Welcome to the list!

On 1-2-2011 16:25, John Swensen wrote:
> I apologize if this email seems rudimentary. I am just getting into both Boost and Boost.Geometry. From the mailing list, I have gleaned that LineString/Polygon boolean operations are not implemented yet.

That is right.

> So, I am trying to implement it myself from some of the examples. I am able to successfully create a polygon and a linestring and follow the overlay example to get the list of turn points describing where they intersect. However, I would like to take the list of turn points and create two new polygons from that are divided by the turn points.
So basically you are wishing a "cut operation", cut the polygon into
pieces. Very interesting.

> So my questions are:
> 1) Is there a way to insert the turn point into the outer ring easily?

Yes, relatively easy. For each turn point you know the coordinate
(.point), and at which segment it intersects the polygon
(operations[0].seg_id). It must be able to insert a point there, though
this is not a Boost.Geometry standard way. Assuming you use the
Boost.Geometry polygon, you take the ring (if the ring_id is -1 it is
the outer ring), and using std:: you insert that point there.

> 2) Is there a way to find the line segments of the outer ring that are divided by the turn points?
Yes, this is related and actually answered above.

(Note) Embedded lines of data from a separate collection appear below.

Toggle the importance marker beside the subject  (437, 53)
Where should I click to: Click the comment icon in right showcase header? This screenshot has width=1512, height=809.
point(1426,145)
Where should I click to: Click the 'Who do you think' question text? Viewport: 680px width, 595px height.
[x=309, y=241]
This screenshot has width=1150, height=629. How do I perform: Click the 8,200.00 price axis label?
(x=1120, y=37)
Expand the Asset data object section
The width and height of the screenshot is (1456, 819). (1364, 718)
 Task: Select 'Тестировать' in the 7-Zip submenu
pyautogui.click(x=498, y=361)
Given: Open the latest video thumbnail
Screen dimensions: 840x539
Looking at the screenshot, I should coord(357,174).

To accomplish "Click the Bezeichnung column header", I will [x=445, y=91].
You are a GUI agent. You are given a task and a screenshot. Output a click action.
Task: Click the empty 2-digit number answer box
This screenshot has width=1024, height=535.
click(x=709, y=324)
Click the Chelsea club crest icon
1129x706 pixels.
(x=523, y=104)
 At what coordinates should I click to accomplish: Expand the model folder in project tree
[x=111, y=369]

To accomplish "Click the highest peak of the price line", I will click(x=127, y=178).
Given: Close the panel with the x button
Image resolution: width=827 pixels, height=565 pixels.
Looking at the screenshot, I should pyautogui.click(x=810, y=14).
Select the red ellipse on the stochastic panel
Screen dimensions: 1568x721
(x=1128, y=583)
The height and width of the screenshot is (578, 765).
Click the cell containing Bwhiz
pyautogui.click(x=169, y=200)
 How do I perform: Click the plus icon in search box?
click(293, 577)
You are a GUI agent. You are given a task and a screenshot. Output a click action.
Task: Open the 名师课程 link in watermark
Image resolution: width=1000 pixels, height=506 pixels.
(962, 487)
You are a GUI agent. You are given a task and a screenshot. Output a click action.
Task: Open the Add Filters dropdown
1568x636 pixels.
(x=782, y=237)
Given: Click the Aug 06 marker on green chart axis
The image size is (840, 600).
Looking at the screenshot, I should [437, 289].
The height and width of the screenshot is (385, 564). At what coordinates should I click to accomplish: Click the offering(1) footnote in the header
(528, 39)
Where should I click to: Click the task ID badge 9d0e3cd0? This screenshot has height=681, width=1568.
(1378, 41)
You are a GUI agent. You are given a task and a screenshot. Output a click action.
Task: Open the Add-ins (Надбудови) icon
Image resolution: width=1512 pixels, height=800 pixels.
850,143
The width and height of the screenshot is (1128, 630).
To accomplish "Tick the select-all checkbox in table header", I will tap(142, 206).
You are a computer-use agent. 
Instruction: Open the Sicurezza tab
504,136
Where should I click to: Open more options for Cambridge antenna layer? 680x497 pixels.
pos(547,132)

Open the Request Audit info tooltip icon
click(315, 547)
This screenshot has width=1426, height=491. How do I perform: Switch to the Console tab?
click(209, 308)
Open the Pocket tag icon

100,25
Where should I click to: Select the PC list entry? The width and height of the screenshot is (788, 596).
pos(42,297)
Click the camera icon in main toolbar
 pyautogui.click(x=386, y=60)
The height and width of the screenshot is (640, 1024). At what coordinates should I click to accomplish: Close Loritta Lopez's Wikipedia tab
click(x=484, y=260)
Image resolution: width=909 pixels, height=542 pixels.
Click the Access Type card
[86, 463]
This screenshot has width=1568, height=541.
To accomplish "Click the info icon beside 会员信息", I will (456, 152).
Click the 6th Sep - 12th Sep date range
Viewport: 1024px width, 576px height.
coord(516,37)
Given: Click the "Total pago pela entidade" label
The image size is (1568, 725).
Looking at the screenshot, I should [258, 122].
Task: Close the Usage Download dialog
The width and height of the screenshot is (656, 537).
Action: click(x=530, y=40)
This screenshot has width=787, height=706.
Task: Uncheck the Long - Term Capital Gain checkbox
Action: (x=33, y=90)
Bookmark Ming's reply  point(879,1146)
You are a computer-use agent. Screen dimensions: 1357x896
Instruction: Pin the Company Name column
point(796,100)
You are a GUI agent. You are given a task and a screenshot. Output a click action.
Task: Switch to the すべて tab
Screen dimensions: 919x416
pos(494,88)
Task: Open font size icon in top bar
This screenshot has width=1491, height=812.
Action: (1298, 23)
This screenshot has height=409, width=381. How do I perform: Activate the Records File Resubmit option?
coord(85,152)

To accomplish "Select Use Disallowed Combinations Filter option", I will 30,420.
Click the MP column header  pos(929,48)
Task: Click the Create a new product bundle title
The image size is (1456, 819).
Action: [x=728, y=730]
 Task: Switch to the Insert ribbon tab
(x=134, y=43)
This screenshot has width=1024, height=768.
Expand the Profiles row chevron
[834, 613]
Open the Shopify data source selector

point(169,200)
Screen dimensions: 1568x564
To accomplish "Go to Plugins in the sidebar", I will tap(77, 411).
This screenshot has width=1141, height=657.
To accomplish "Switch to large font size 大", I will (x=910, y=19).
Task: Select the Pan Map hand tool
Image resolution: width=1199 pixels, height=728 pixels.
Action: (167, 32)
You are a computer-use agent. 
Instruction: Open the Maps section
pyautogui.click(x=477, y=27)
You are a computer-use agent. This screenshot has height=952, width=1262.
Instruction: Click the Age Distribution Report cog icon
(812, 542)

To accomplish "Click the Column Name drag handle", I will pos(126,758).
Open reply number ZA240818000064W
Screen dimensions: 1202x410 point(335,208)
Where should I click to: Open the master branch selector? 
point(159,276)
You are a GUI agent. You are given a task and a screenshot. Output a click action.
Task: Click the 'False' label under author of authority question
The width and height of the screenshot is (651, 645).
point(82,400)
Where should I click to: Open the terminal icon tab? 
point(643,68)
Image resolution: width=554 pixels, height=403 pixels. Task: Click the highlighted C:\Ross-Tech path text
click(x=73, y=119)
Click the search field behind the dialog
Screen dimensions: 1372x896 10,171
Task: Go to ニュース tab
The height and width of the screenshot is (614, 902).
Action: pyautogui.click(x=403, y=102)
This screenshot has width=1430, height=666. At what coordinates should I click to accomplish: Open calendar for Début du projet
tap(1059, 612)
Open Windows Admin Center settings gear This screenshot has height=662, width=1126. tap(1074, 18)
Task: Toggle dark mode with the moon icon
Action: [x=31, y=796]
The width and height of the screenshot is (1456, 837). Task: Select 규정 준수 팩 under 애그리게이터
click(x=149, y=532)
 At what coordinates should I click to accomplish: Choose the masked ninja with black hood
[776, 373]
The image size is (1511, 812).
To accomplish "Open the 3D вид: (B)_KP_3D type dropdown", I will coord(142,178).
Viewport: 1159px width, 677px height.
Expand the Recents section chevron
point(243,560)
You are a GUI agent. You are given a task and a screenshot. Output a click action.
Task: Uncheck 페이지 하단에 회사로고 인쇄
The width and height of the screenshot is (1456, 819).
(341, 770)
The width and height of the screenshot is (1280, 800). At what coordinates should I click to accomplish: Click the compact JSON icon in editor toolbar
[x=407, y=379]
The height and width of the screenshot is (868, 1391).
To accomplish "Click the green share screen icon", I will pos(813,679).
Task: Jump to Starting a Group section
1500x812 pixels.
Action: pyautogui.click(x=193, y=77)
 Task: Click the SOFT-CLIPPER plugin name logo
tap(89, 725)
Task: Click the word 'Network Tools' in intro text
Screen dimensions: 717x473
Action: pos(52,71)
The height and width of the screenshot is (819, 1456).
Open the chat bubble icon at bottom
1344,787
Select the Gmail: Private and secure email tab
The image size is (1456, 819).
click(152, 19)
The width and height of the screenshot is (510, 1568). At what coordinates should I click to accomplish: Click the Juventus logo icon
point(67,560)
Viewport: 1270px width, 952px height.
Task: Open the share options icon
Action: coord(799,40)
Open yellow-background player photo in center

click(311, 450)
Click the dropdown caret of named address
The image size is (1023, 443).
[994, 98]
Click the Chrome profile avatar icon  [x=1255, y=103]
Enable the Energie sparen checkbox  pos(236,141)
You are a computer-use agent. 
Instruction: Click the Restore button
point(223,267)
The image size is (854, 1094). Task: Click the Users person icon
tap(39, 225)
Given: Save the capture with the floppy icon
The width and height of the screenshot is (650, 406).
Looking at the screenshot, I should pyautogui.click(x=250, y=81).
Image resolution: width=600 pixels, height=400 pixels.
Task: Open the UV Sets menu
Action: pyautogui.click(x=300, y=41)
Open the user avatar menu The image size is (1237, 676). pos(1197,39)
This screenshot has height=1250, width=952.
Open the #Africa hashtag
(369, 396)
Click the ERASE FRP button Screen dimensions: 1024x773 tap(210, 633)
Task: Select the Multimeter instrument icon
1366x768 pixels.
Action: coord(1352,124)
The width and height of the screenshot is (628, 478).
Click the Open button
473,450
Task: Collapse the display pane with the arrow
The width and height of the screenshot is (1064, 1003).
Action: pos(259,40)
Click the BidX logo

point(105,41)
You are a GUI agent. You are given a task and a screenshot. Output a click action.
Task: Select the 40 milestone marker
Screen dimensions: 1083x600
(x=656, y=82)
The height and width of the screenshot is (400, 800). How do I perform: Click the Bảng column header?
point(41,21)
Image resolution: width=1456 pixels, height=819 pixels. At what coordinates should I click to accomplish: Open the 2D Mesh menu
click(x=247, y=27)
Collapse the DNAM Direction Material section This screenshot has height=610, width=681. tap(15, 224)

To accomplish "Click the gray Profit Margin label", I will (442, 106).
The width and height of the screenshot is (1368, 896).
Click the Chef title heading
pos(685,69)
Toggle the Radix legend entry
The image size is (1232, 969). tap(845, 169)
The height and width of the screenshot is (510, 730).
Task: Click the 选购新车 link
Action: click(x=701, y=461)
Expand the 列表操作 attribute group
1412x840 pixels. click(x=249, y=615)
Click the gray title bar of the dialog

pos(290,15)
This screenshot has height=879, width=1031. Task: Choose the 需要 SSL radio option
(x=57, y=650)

The basic case might be relatively easy to solve. However, as soon as
intersection points overlay on the vertices of the input polygons, it
becomes more complicated (or you can simply ignore those duplications).
The sample shows "entering" and "leaving", but as soon as the linestring
touches the polygon and does not intersect, it also becomes more
complex. But not unsolvable.

> If either of these are easy to find, then splitting my polygon into two polygons should be straightforward. I'm just not sure if there is a "right" way to do this. I could always go back and walk my way around the outer ring doing the computation to see of the turn point lies on the line segment and then splitting accordingly, but want to know if this is already implemented and I just can't find it.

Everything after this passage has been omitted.